## TO DO
In the listing below, locate the line containing "20 +Destinations (163, 2162)" and the line containing "Discover Gabala's Snowy Magic (455, 342)". Output both of them and every line between, exactly as written, and nothing more.
*** DATA FOR ANALYSIS ***
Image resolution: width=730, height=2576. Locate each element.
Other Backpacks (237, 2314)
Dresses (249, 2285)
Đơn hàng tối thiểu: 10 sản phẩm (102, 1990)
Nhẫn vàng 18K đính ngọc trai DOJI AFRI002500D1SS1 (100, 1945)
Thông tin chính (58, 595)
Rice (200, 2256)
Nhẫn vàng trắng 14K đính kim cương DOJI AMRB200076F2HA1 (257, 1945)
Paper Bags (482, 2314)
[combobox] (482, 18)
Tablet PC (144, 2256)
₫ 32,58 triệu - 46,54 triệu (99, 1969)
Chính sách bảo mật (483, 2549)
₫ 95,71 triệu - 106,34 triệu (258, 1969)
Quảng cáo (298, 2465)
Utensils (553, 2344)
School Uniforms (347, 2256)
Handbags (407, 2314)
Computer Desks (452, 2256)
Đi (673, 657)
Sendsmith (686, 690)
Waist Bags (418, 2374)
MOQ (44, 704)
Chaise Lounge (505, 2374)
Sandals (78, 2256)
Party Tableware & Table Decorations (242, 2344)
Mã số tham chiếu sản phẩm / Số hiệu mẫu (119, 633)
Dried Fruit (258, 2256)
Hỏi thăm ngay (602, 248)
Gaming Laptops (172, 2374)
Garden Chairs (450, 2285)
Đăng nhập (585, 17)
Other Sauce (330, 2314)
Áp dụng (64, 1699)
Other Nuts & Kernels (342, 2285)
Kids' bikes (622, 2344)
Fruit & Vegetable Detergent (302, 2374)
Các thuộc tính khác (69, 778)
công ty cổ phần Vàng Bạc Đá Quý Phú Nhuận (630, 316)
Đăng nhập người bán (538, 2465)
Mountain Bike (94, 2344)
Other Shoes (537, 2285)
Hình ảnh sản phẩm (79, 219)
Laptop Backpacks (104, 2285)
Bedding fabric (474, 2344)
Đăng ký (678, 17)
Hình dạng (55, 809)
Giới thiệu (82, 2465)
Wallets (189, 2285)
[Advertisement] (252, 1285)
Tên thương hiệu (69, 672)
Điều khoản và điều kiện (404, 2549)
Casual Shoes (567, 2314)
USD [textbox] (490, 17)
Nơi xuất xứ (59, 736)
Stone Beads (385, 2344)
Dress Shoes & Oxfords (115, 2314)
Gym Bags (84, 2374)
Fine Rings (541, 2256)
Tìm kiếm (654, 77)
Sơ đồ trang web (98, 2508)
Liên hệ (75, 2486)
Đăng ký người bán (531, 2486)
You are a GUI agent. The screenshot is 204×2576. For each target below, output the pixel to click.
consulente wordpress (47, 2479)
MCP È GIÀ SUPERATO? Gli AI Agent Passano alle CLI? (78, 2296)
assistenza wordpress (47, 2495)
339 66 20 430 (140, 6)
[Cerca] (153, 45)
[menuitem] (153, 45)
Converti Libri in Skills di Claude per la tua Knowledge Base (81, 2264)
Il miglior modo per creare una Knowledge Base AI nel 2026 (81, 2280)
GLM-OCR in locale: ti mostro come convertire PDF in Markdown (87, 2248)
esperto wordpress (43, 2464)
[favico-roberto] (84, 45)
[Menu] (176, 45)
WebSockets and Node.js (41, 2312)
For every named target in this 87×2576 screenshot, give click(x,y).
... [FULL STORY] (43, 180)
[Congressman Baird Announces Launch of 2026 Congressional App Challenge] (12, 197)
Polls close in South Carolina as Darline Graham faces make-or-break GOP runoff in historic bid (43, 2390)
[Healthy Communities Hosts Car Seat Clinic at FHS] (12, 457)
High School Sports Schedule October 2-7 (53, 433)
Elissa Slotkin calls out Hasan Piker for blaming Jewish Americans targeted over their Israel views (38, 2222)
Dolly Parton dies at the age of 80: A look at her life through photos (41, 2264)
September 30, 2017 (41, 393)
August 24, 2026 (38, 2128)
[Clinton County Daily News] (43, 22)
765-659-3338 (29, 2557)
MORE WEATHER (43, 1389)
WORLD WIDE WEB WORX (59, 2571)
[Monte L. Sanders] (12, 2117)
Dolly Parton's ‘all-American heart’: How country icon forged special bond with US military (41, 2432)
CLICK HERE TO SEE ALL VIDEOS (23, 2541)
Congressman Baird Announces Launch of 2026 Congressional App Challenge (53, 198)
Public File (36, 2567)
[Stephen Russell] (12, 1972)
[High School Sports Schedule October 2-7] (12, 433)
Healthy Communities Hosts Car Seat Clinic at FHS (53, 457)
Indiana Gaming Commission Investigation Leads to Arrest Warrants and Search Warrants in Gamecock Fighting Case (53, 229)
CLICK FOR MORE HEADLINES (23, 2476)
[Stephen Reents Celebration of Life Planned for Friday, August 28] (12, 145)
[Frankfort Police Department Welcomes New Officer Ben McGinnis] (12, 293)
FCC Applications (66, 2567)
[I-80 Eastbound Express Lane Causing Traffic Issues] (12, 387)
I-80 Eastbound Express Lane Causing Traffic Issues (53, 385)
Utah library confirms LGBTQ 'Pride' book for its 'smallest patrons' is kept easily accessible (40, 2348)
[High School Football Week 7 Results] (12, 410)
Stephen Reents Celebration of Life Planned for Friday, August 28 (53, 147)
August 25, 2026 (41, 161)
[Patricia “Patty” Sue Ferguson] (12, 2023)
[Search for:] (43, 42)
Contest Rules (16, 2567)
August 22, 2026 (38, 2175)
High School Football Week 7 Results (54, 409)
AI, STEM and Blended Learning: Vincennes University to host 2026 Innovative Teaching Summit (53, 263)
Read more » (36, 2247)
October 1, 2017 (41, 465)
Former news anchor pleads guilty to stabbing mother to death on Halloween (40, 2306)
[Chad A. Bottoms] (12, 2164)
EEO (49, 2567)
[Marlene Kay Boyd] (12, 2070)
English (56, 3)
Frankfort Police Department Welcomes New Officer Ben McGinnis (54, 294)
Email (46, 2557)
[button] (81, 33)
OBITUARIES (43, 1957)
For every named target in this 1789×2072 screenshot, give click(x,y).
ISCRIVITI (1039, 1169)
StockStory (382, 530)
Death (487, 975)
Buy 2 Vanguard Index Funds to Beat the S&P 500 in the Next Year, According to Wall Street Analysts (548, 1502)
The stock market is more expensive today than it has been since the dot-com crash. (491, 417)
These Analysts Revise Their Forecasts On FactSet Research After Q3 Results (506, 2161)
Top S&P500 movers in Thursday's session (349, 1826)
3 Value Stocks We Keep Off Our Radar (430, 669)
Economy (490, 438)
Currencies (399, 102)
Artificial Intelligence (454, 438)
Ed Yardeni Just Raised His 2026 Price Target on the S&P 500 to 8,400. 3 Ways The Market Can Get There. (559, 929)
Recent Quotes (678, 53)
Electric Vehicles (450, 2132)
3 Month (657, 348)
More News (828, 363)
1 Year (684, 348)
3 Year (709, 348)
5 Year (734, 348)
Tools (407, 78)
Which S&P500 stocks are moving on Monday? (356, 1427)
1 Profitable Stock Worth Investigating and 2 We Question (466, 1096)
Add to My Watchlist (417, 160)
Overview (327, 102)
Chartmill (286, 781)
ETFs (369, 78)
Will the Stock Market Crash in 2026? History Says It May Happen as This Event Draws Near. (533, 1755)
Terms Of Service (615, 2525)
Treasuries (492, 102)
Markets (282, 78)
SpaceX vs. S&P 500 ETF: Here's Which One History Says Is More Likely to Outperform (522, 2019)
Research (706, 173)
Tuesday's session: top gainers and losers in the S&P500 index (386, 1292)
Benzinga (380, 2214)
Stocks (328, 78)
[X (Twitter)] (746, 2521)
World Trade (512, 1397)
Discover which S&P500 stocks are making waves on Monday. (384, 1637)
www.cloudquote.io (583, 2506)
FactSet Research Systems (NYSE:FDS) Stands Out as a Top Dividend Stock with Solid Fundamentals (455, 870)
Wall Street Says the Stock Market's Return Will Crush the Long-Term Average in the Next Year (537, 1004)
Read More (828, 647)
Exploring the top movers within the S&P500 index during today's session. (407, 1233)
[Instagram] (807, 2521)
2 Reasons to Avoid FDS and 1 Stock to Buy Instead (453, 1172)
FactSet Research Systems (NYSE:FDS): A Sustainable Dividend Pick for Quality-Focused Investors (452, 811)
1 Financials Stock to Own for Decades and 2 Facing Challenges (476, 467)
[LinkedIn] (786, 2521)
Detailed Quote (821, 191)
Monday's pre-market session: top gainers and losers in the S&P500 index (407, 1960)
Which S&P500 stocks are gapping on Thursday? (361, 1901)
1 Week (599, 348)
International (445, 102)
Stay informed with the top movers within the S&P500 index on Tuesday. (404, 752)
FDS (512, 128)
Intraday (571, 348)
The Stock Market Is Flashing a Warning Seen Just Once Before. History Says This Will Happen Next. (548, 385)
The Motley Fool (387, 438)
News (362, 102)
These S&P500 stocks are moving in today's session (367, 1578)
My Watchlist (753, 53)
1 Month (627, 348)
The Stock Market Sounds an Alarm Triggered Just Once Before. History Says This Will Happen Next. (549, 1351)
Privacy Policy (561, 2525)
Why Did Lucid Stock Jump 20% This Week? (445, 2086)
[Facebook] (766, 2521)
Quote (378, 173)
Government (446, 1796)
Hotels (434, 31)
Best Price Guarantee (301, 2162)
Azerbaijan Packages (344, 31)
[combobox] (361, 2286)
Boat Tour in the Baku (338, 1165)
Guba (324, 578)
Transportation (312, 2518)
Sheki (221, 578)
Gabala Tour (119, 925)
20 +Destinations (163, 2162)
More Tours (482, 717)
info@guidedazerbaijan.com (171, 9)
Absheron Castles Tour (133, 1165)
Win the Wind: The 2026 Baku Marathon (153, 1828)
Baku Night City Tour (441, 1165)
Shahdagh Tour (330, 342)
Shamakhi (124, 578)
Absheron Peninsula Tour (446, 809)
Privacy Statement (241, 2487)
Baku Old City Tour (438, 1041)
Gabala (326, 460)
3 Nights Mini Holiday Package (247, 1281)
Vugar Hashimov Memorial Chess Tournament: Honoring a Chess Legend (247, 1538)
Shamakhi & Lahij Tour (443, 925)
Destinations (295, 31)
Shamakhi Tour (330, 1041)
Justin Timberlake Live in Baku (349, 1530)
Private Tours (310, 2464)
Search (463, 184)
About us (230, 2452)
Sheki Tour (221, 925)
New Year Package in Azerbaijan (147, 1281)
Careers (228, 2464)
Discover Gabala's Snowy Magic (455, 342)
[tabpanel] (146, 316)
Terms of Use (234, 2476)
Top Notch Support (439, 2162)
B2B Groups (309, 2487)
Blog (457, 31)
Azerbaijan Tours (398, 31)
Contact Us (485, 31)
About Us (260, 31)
*** End of DATA FOR ANALYSIS ***
## REPLY
20 +Destinations (163, 2162)
More Tours (482, 717)
info@guidedazerbaijan.com (171, 9)
Absheron Castles Tour (133, 1165)
Win the Wind: The 2026 Baku Marathon (153, 1828)
Baku Night City Tour (441, 1165)
Shahdagh Tour (330, 342)
Shamakhi (124, 578)
Absheron Peninsula Tour (446, 809)
Privacy Statement (241, 2487)
Baku Old City Tour (438, 1041)
Gabala (326, 460)
3 Nights Mini Holiday Package (247, 1281)
Vugar Hashimov Memorial Chess Tournament: Honoring a Chess Legend (247, 1538)
Shamakhi & Lahij Tour (443, 925)
Destinations (295, 31)
Shamakhi Tour (330, 1041)
Justin Timberlake Live in Baku (349, 1530)
Private Tours (310, 2464)
Search (463, 184)
About us (230, 2452)
Sheki Tour (221, 925)
New Year Package in Azerbaijan (147, 1281)
Careers (228, 2464)
Discover Gabala's Snowy Magic (455, 342)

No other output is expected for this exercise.